I followed his gaze and noticed extra cables emerging from the TI–990’s guts and running along the floor. There was a monitor on the table beside the machine, a card reader that hadn’t been there before. One of my buddies was busy editing an assembler program and recompiling it.
As I stopped to watch, they finished recompiling, ran the program, and hit the start button on the tabletop card reader. With a quick “bap,” it read a single card, and the lights on the front of the machine stopped blinking.
On the console, there was a snapshot of the sixteen registers of the machine. The older man let out a “hmm.” As I would soon learn on a coffee break, his name was Lu Penn.

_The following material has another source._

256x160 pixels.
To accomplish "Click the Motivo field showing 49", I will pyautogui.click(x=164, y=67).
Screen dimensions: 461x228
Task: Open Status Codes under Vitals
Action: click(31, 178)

I had heard of Penn from reading his name in much of the code I was reading at work. He’d written for the new Statistics and Computer Science department that received a Control Data minicomputer I’d used often. He name was all over it. On this day, he was debugging his implementation of the User Terminal 200 protocol (UT–200), which turned into an opportunity for me to observe and learn how two computers talked to one another.
I gleaned that they were tied together with a synchronous serial connection that remote colleges could use to submit card jobs to the mainframes and get printouts back. It was implemented on the Control Data machine. (The IBM’s used HASP, not UT–200.)

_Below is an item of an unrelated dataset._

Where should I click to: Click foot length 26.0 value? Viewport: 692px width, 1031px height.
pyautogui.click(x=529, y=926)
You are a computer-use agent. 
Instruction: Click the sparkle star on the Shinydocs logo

It didn’t take me long to see that Penn thought about the two machines as people having a conversation. He would say things like, “He sent him the poll packet, and he didn’t send back an ack.”
Some of the topics he covered were familiar to me. Bytes have eight bits, seven of which were data, and the 8th parity. Packets start with a special byte and followed with some addresses. One of the bytes was the message type. At the end of the packet was a longitudinal parity byte to further check that the packet had no errors.
Penn showed me new things too. Like how the byte had no start or stop bits. Normally with serial there is a start bit the kicks off the receiver to clock in bits. At the end of the byte there is a stop bit of the opposite value to ensure a transition for the next start bit.
But this UT–200 stuff never stopped sending bytes. This was because the protocol was not asynchronous, but synchronous. It simply sent a byte called a “sync byte” when it had nothing to send. For ASCII it is 0x16. This kept the phase-locked loops on the receiving synchronized.
I ended up learning a lot that day, and it sparked within me a curiosity that ended up dictating my career. I used what I learned from Penn about network protocols many times over the years.
Fast forward to 1992 in that Georgia Tech lobby: the IBM RS6000 console began spurting out “sync” and “ack,” along with sequence numbers.
I became so engrossed with the work that the bustling lobby faded away. I began to mutter to myself, talking about how he saw such-and-such and should have sent the ack, anthropomorphizing the two devices without thinking about it. A grad student walking briskly past must have heard this because he suddenly stops dead in his tracks and asks, “What are you doing?”
My reply is simple: “I’m trying to get these to guys to talk to each other.” Upon hearing this, he whips out his card, handing it to me as he declares, “If you are ever hiring, let me know. I love working with network protocols!”
I’ve long since lost the card and wouldn’t be in a position to hire anyone for a few years anyway, but for a moment in a Georgia Tech lobby I had a comrade, someone with the same terminal curiosity I had. Someone who understood the personification of computers.